PILIHAN HIDUP
KOSAKATA
✔Abeoji = panggilan untuk ayah
✔Agasshi = panggilan untuk nona
✔Eomeoni = panggilan untuk ibu
✔Seja = putra mahkota, panggilannya seja jeoha yang artinya Yang Mulia Putra Mahkota
✔Sejabin = putri mahkota, panggilannya sejabin mama
✔Daegam = Tua n ( kalo nggak salah sih gitu artinya, koreksi kalau salah)

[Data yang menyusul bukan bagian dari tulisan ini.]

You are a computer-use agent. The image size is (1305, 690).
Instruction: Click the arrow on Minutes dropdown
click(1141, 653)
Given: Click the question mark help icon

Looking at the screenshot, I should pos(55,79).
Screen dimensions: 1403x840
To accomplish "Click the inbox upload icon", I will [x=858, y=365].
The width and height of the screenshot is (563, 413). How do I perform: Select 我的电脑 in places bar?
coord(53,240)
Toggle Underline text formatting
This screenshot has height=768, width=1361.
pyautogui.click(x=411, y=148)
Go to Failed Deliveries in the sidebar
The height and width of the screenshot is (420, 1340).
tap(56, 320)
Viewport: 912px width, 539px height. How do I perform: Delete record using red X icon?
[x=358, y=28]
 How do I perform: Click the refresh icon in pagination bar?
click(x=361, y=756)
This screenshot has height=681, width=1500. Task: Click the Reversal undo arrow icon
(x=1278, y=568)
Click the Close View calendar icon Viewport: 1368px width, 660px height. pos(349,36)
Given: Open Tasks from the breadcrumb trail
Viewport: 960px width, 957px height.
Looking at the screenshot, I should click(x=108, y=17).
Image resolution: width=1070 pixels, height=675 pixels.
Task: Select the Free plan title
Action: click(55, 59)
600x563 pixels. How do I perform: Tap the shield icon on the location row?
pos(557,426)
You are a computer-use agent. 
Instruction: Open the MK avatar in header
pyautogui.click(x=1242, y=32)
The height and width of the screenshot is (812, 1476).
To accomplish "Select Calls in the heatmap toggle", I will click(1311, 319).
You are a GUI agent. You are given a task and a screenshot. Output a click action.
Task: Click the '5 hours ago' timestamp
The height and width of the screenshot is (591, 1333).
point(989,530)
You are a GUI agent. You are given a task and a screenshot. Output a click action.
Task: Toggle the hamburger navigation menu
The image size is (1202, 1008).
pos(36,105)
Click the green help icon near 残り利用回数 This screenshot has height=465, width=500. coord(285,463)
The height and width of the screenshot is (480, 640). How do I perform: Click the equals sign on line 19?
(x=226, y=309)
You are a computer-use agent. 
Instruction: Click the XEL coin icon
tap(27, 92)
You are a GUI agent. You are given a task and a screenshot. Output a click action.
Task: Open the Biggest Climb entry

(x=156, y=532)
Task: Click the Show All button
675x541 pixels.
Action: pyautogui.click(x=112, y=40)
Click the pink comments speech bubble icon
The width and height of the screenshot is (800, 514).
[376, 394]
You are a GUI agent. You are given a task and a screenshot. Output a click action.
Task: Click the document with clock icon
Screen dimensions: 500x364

✔Jeogori = baju bagian atas hanbok perempuan. Hanbok = pakaian tradisionil Korea.
Selamat membaca part yang menurut saya sedih ini.
--------
"Semua persiapan telah selesai, Agasshi," ucap Jan Shil dengan suara pelan. Yoo Bo-Kyung mengangguk lalu tersenyum.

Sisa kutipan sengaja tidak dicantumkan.